How the heck could we use Text Mining?
How could your group use text mining to answer the historical question(s) you’ve proposed thus far?
Our group could use text mining to answer the historical questions we had proposed by narrowing down keys word, sort different type of document, seek out specifics information, and determine correlation between different documents.
First off, our group could start text mining for keys words from website or blog through wordle.com. Then, we can create a list of words that appear the most. Following that, we can theorize the relationship between the words and find out why it appears. The finding might surprise us and guide us in a different direction.
Second, we can sort out documents that are irrelevant to our research because through the general search, when we enter the war on drugs in a normal search engine, we can get ton of results. Out of all the result we get back from a regular search engine, we could get tons of unrelated hits to our topics. So by using text mining, we can sort out the irrelevant information and go to more the specifics of our search.

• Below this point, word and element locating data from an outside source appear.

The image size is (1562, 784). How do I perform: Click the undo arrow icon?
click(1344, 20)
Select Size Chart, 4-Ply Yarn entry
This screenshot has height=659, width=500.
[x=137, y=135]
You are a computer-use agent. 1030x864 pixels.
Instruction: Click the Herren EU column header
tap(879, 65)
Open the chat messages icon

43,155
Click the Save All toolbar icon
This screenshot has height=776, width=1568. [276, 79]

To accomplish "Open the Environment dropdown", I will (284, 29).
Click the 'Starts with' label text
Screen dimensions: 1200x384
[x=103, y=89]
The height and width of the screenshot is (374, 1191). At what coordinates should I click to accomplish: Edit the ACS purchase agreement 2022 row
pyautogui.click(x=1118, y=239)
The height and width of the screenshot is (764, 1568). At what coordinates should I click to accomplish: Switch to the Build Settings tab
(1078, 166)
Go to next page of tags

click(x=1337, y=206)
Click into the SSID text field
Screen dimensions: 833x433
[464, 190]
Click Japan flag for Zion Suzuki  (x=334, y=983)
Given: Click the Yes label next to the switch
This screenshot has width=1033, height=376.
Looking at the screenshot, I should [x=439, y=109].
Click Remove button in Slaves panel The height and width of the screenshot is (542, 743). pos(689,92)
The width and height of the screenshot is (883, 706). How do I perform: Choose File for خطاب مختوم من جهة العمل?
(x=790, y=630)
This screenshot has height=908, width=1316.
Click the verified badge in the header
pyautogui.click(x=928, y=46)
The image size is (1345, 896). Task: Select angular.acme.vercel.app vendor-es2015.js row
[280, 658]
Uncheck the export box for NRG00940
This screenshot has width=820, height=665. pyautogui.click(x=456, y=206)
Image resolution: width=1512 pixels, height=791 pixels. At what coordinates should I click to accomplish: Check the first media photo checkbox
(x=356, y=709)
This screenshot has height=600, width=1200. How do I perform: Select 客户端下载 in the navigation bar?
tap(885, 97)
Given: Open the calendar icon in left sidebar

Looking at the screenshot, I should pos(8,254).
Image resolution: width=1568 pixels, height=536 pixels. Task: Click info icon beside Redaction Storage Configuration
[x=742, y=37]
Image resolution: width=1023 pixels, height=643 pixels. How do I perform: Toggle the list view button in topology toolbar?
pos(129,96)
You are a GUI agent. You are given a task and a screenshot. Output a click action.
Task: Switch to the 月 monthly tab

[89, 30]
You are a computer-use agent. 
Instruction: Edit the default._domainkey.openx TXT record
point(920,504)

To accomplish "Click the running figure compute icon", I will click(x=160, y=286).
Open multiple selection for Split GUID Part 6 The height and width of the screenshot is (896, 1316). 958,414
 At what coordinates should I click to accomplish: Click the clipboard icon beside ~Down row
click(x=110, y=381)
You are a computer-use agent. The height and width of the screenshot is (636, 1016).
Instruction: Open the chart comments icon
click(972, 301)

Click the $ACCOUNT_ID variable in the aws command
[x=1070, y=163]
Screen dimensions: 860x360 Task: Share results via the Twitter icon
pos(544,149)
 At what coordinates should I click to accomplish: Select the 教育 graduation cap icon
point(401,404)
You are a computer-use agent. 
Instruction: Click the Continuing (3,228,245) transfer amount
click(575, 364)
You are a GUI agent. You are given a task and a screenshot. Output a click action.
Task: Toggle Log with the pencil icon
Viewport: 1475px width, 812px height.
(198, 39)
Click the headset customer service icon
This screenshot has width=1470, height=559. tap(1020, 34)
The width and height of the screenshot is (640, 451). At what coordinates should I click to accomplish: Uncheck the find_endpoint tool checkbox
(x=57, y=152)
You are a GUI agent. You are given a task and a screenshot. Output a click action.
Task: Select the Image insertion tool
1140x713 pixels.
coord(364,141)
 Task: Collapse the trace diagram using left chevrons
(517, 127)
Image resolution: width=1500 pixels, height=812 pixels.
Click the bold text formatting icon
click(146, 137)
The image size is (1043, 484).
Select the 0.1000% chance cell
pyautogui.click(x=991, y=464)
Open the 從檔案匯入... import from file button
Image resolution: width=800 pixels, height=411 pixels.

Finally, with text mining we can figure out the relationship between documents that might not be present in the document itself. For example, an article or report writing in 2012 might has something do with a document in the 1960s.
In conclusion, text mining is extremely useful tool to use for research and to get A in digital history class at Baruch.
Thanks, Guang, for this post.
Some questions that come to my mind when reading it: What sources do you think would be most important to mine to achieve the goals you outline? Besides the appearance of the phrase “War on Drugs,” how can you ensure that you capture all vital information and weed out the rest? Will data mining enable you to explain the reason for the existence of particular patterns, or just detect them.
Great link at the end of your post.
Thanks Professor Thomas for the response.
The most important source to mine is any document that is relevant and informative to our topic. We can ensure that we capture all the vital information by apply “historical thinking” to our source; by asking questions like who wrote this, its she or he creditable writer on this topics, why he or she wrote this document, and can we prove all of the stuff said on that document and etc. I think data mining will enable us to do both.